Short exercise A. Add -124 to every coordinate in the answers of the listing, and write out again only the lines starting with the line containing "The image size is (600, 421)." and going on through the line containing "(x=46, y=42)", requests included.

Extracted text.
----

Author: Seanan McGuire
Genre: Fantasy
Publisher: Tor.com Publishing
Date: 10 January 2017
Source: ARC (NetGalley)
Buy the BookGoodreads

When her sister Patty died, Jenna blamed herself. When Jenna died, she blamed herself for that, too. Unfortunately Jenna died too soon. Living or dead, every soul is promised a certain amount of time, and when Jenna passed she found a heavy debt of time in her record. Unwilling to simply steal that time from the living, Jenna earns every day she leeches with volunteer work at a suicide prevention hotline.

But something has come for the ghosts of New York, something beyond reason, beyond death, beyond hope; something that can bind ghosts to mirrors and make them do its bidding. Only Jenna stands in its way.

I’m always up for reading more from Seanan McGuire and I was especially excited to pick up another Tor.com novella from her since her latest, Every Heart a Doorway, made my list of favourite reads of 2016.

I enjoyed Dusk or Dark or Dawn or Day, though I didn’t quite fall in love with it. The prose is as gorgeous as McGuire usually produces, the world-building is really interesting and the characters feel like real people, but this story didn’t have much of an emotional impact on me.

----

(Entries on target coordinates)
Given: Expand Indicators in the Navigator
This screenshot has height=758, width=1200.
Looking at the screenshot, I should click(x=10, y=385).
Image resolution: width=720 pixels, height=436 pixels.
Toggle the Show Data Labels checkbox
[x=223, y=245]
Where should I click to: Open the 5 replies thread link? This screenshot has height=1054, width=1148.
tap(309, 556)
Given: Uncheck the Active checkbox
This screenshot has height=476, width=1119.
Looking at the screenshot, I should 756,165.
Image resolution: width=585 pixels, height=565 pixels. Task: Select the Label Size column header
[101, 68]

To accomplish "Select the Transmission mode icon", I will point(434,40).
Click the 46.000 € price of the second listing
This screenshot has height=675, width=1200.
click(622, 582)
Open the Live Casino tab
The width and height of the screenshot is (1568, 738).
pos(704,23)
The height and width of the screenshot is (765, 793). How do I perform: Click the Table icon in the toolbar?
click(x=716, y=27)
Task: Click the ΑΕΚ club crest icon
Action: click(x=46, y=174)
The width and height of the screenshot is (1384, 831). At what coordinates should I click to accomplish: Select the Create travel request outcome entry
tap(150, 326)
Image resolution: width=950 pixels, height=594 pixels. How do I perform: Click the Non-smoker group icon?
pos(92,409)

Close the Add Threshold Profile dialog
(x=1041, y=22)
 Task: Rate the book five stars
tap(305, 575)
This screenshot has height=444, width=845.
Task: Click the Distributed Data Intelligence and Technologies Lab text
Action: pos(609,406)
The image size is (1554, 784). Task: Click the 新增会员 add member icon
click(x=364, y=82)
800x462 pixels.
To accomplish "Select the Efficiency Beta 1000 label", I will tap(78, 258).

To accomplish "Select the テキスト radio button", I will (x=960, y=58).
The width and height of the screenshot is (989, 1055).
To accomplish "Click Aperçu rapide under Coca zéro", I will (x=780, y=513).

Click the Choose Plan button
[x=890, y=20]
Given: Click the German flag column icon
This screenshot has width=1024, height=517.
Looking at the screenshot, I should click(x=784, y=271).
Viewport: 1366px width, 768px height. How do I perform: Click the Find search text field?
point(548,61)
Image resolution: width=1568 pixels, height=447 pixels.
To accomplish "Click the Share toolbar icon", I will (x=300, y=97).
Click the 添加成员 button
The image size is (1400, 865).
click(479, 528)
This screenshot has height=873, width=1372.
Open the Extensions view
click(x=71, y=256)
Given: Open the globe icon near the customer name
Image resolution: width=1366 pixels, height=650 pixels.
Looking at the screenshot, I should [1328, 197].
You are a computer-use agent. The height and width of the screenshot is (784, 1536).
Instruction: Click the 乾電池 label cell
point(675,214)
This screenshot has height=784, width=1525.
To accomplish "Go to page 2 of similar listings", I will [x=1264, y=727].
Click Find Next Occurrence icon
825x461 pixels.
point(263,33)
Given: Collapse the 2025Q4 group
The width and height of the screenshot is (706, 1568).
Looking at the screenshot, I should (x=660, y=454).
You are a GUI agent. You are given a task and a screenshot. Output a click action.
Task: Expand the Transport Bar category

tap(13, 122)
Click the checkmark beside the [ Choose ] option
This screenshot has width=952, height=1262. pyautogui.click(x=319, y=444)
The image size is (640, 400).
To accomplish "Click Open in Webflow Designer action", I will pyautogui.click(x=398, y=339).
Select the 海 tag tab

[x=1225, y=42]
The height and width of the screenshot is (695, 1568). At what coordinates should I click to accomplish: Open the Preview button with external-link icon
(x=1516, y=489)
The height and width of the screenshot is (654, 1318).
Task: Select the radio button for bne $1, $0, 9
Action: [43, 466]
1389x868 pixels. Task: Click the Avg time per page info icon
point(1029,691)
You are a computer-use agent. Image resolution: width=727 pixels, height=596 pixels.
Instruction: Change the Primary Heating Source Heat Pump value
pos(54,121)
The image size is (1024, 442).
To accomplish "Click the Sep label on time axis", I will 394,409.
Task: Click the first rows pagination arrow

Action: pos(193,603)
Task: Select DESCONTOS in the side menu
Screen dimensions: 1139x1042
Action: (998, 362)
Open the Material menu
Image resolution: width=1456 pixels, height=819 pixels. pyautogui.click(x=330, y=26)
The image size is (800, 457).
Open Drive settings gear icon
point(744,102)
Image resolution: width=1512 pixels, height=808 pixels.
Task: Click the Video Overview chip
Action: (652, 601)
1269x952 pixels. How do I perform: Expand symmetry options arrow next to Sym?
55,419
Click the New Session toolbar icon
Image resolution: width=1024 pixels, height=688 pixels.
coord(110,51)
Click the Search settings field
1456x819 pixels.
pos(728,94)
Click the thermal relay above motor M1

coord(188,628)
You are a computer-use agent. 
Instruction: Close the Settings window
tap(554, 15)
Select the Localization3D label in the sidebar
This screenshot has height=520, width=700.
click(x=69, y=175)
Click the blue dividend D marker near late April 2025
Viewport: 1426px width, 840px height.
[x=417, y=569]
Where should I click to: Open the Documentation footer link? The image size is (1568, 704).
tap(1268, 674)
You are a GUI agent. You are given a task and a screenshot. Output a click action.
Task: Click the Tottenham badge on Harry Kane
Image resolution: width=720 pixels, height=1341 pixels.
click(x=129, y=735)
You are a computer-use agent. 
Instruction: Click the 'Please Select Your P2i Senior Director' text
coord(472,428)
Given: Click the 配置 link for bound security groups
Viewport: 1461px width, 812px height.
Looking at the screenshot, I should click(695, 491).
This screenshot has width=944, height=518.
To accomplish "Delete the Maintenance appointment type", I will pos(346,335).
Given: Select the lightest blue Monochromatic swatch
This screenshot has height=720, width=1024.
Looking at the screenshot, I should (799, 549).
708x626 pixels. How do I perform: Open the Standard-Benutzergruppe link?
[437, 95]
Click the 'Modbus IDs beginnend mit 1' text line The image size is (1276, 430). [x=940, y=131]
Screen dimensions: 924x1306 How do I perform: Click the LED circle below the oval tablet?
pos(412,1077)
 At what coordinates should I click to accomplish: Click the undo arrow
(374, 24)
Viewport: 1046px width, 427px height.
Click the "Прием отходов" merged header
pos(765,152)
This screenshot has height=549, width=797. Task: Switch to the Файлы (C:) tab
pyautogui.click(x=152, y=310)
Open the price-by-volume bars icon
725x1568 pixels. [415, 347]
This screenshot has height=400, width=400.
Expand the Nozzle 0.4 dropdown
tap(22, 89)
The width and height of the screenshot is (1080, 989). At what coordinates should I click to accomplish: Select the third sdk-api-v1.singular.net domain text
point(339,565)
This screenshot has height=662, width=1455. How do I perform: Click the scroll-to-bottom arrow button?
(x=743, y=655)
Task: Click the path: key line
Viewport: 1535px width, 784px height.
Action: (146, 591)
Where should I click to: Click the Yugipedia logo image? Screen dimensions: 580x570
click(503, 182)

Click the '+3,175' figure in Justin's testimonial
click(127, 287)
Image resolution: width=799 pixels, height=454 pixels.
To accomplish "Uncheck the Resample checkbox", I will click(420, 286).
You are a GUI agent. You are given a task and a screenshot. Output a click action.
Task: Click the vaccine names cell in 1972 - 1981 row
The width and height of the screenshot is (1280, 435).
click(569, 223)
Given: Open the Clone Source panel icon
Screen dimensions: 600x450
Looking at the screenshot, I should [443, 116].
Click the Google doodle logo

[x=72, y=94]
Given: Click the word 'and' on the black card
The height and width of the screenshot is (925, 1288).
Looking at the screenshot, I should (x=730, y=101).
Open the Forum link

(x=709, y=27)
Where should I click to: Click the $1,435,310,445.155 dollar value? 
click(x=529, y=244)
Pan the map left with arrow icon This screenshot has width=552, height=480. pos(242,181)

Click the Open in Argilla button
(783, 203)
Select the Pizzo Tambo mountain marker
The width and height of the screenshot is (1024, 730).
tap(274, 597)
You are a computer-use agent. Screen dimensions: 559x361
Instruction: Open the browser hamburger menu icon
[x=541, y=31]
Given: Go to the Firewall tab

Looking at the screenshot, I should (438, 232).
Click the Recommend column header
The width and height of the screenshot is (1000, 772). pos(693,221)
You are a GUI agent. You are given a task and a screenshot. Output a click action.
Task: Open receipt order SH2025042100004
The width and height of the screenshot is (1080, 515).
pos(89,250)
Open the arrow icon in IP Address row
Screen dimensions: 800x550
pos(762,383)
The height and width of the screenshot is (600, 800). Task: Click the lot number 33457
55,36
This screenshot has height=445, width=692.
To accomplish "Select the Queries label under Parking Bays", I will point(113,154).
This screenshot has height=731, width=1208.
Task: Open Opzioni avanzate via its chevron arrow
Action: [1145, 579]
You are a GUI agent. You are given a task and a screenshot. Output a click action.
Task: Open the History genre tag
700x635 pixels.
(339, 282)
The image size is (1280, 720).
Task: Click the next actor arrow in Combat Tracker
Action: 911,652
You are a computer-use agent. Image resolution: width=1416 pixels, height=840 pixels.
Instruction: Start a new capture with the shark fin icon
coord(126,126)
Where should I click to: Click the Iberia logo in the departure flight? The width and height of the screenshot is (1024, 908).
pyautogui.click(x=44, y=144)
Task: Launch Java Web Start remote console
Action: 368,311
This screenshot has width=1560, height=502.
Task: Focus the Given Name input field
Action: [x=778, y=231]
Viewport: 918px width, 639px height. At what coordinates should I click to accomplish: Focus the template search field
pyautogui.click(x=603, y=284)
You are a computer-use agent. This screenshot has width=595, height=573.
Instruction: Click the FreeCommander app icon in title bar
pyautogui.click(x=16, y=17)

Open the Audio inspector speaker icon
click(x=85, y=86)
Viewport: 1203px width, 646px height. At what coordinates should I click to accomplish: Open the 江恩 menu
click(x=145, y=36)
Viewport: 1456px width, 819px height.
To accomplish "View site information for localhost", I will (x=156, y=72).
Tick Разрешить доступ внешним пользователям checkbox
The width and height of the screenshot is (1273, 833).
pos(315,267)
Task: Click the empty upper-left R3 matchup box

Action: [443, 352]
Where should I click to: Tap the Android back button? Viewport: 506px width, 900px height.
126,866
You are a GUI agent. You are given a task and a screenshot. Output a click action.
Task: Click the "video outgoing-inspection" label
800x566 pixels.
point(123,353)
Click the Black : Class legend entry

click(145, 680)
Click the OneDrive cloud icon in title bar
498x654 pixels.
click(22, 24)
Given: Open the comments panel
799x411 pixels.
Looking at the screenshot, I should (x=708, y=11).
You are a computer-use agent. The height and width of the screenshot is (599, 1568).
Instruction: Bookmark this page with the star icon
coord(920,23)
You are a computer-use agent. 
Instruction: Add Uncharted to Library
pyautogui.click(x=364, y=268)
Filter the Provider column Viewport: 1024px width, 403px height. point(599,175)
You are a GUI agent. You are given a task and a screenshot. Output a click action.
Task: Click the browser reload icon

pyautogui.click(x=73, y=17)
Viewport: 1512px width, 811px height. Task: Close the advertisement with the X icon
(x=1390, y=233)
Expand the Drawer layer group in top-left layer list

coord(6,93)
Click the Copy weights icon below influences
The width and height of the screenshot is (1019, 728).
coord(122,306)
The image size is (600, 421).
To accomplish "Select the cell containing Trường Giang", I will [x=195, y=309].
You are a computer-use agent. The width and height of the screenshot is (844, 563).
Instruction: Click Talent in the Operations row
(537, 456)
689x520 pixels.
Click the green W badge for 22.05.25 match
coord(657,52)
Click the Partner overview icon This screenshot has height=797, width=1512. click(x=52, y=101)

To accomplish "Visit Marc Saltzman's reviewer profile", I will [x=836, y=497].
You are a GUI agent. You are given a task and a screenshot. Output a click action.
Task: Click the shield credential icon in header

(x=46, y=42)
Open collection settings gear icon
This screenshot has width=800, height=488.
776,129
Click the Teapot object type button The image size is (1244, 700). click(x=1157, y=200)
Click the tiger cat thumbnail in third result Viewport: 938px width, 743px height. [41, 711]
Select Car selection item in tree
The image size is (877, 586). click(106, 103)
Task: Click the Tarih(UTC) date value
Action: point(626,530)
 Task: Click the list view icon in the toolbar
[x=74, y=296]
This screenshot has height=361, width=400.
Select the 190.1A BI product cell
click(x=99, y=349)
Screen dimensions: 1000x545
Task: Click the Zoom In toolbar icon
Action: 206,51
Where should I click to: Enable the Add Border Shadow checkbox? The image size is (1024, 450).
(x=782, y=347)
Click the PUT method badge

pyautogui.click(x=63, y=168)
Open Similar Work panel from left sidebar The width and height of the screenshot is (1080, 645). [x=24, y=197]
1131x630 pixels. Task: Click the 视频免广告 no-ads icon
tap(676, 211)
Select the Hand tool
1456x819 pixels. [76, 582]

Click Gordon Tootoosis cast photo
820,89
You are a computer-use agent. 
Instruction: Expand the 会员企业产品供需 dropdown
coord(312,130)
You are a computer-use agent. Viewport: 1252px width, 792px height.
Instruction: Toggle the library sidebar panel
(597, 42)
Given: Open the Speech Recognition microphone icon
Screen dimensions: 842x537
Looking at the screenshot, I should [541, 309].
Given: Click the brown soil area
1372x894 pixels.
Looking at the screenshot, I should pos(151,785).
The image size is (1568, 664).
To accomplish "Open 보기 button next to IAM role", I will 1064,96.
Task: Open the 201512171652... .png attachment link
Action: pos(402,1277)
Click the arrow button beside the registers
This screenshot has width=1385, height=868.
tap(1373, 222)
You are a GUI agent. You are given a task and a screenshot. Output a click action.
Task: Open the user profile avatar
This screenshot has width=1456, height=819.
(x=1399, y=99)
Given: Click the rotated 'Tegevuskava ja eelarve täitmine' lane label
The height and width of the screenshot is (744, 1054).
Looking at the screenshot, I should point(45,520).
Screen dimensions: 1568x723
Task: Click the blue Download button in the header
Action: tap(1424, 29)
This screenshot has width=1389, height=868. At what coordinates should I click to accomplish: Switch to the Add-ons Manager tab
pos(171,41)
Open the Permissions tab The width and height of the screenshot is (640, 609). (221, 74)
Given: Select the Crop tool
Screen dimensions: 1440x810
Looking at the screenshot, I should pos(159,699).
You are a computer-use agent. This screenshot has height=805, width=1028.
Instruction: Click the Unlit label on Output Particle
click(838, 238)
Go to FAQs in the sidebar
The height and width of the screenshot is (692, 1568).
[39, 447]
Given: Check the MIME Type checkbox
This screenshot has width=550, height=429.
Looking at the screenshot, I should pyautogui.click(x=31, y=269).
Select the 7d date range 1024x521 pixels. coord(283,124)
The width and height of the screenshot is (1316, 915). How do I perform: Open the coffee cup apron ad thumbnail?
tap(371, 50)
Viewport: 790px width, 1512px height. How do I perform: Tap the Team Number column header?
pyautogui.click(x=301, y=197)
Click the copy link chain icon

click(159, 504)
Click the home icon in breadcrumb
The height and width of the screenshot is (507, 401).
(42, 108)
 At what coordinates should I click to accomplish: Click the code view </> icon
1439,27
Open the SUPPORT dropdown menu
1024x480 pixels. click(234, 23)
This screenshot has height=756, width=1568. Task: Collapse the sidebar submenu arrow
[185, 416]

----

Short exercise B. Reproduce the passage of the book review starting with "I enjoyed Dusk" and going on through "impact on me.", switching "gorgeous" for "lovely".

Task result A.
The image size is (600, 421).
To accomplish "Select the cell containing Trường Giang", I will [x=71, y=185].
You are a computer-use agent. The width and height of the screenshot is (844, 563).
Instruction: Click Talent in the Operations row
(413, 332)
689x520 pixels.
Click the green W badge for 22.05.25 match
coord(533,-72)
Click the Partner overview icon This screenshot has height=797, width=1512. click(x=-72, y=-23)

To accomplish "Visit Marc Saltzman's reviewer profile", I will [x=712, y=373].
You are a GUI agent. You are given a task and a screenshot. Output a click action.
Task: Click the shield credential icon in header

(x=-78, y=-82)

Task result B.
I enjoyed Dusk or Dark or Dawn or Day, though I didn’t quite fall in love with it. The prose is as lovely as McGuire usually produces, the world-building is really interesting and the characters feel like real people, but this story didn’t have much of an emotional impact on me.